Many professionals turn to Artificial Intelligence (AI) to gather critical business information, but this method has drawbacks when left to its own devices. Without expert human intervention, results from AI tools may be redundant, irrelevant or even offensive.

Targeted Intelligence is the practice of delivering timely updates from a team who curate content using various technologies to select the appropriate information. The goal: easily digestible updates that can be pushed to a variety of channels, such as portals, widgets, mobile applications, email briefings and more.

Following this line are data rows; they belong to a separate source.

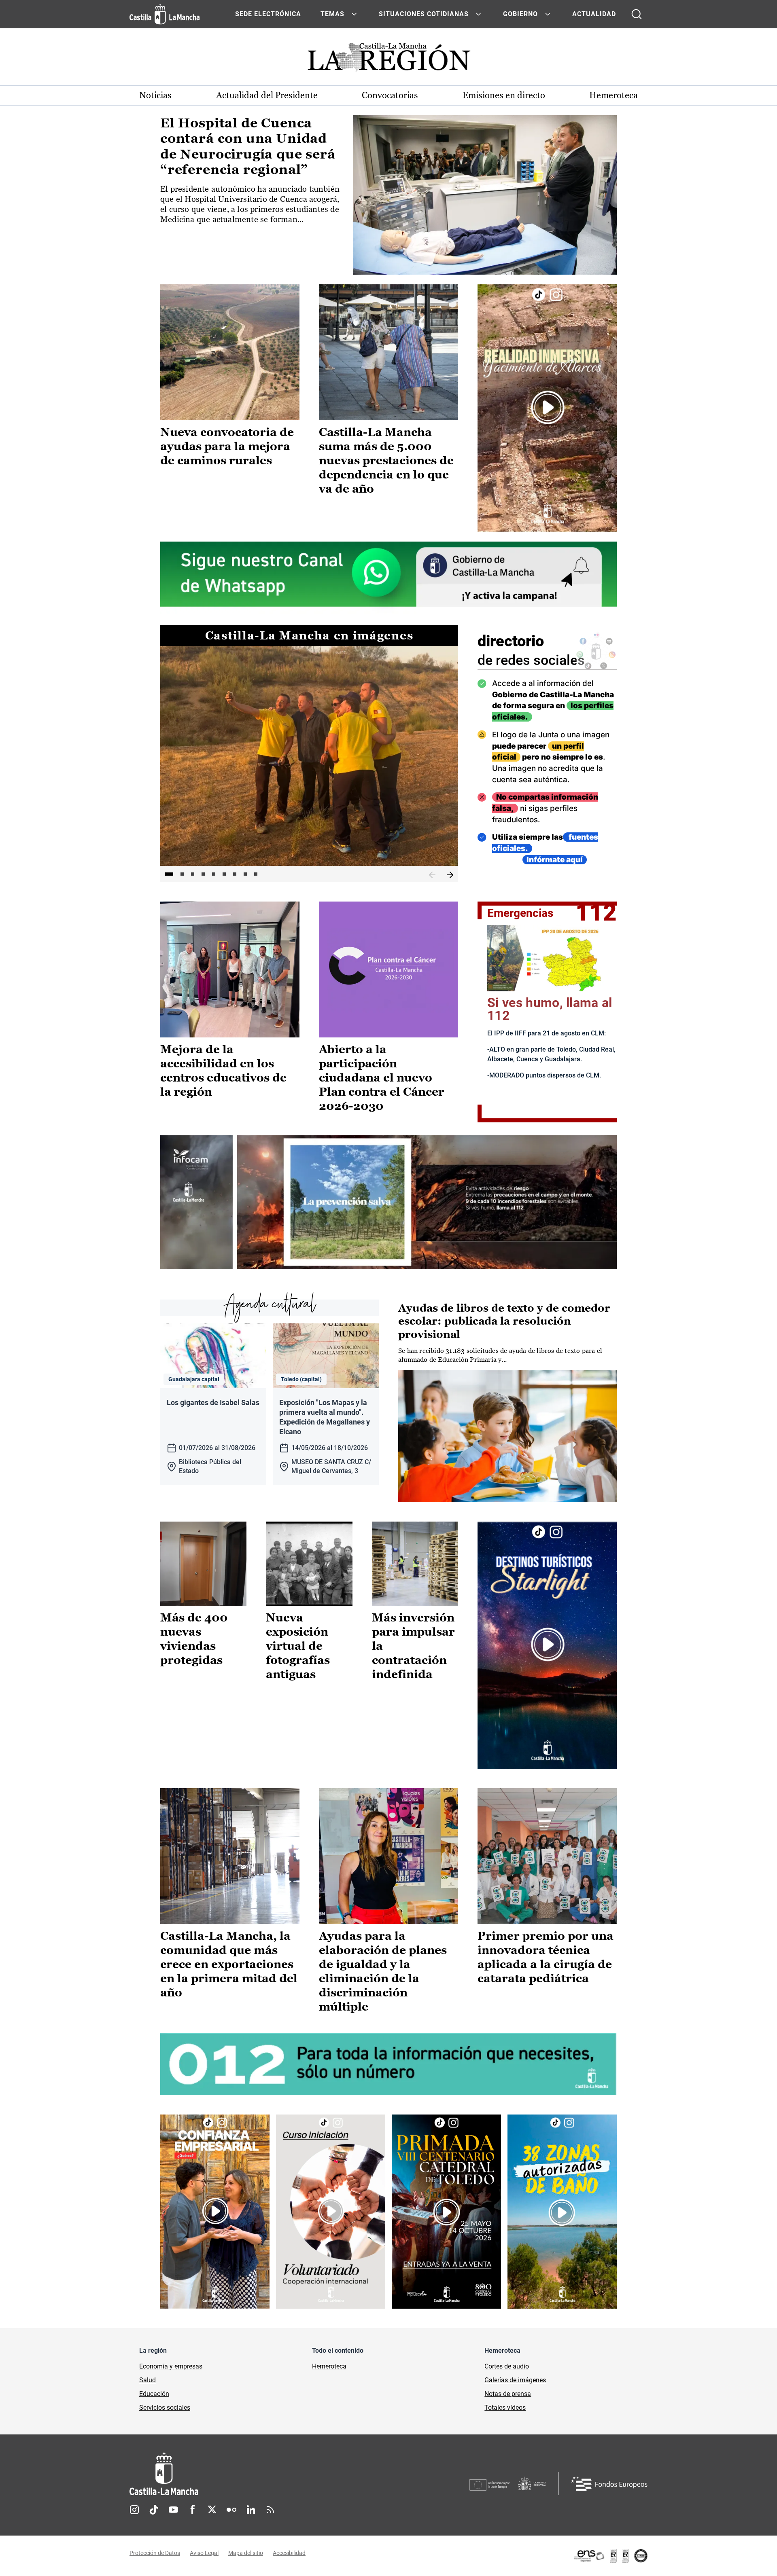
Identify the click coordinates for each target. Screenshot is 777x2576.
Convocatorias (390, 95)
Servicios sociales (164, 2407)
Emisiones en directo (504, 95)
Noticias (155, 95)
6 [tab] (224, 874)
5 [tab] (213, 874)
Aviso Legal (204, 2553)
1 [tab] (169, 874)
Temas (332, 14)
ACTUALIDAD (594, 14)
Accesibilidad (289, 2553)
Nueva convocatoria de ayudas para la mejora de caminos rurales (227, 446)
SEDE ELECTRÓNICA (268, 14)
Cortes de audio (506, 2366)
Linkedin (251, 2510)
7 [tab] (234, 874)
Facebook (192, 2510)
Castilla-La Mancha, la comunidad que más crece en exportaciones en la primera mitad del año (228, 1964)
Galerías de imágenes (515, 2380)
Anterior (432, 875)
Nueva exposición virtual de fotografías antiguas (298, 1646)
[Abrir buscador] (637, 14)
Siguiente (450, 875)
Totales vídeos (505, 2407)
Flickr (231, 2510)
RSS (270, 2510)
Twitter (212, 2510)
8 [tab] (245, 874)
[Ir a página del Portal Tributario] (388, 1202)
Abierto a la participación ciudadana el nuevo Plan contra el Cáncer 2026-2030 (381, 1077)
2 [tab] (182, 874)
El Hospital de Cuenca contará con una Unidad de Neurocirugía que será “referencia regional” (247, 146)
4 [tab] (203, 874)
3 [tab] (192, 874)
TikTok (153, 2510)
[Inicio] (239, 2474)
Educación (154, 2394)
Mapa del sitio (245, 2553)
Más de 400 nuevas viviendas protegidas (194, 1638)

Targeted Intelligence is a hybrid approach to information management. Instead of leaving content curation and distribution to an automated solution, information professionals curate relevant content and then provide summaries to touch on each article’s major points. This service can come from your internal team or be provided by a team of analysts familiar with your business and place in the market. Either route helps you avoid irrelevant or inappropriate content and limits the possibility that business-critical information will be overlooked along the way.Human involvement makes it possible to target key information, customize coverage, prioritize key news and sources and incorporate analysis or expert commentary. When employed, such efforts allow content to be carefully chosen and delivered to fit any given organization’s unique information needs.
Targeted Intelligence can succeed when applied to many types of coverage. Because the demands of this coverage are unique to your organization, using your own team to select and deliver content may be best. Should your team need more support, companies do provide Targeted Intelligence as an end-to-end service. Regardless, experience has shown that Targeted Intelligence can be especially fruitful when focused in on five areas:

  • Competitive intelligence allows businesses to know what is being said about their competitors in the media, trade press and subscription content. Tracking the competitive landscape requires in-depth knowledge of the industry, key players, market factors and potential threats.
  • Business information coverage targets trending news that could affect an industry or a particular organization. Corporate communications and market intelligence groups can both benefit from such monitoring, which frequently involves premium, non-traditional or obscure information resources. Business coverage often demands sophisticated knowledge and judgment to monitor it effectively.
  • Financial information involves any developments relating to a company, its products or its executives in the mainstream media and trade press that could have consequences in the financial world. Financial coverage often requires expert insight from analysts who can manage cutting-edge technology and dynamic information with immense financial implications.
  • Regional information is in increasing demand as the global economy expands and corporations have resources dispersed worldwide. Regional coverage often calls for expert monitoring, evaluation and distribution of information from lesser-known and obscure sources, including coverage in languages other than English.
  • Product-specific information allows organizations to identify and deliver coverage that mentions or relates to selected products. Topic-related coverage can also target subject areas relevant to a product, such as aging research and its implications for Alzheimer’s disease treatment. Product-specific intelligence can support research initiatives, strategic planning and more.

Targeted Intelligence allows organizations to gather and deliver critical information, especially when combined with advanced technology, expert analysis and careful source selection. Whether executed by in-house staff or delegated to a service, the approach can result in more efficient, effective and tailored intelligence that supports business decisions while saving time and money – if performed expertly and according to best practices.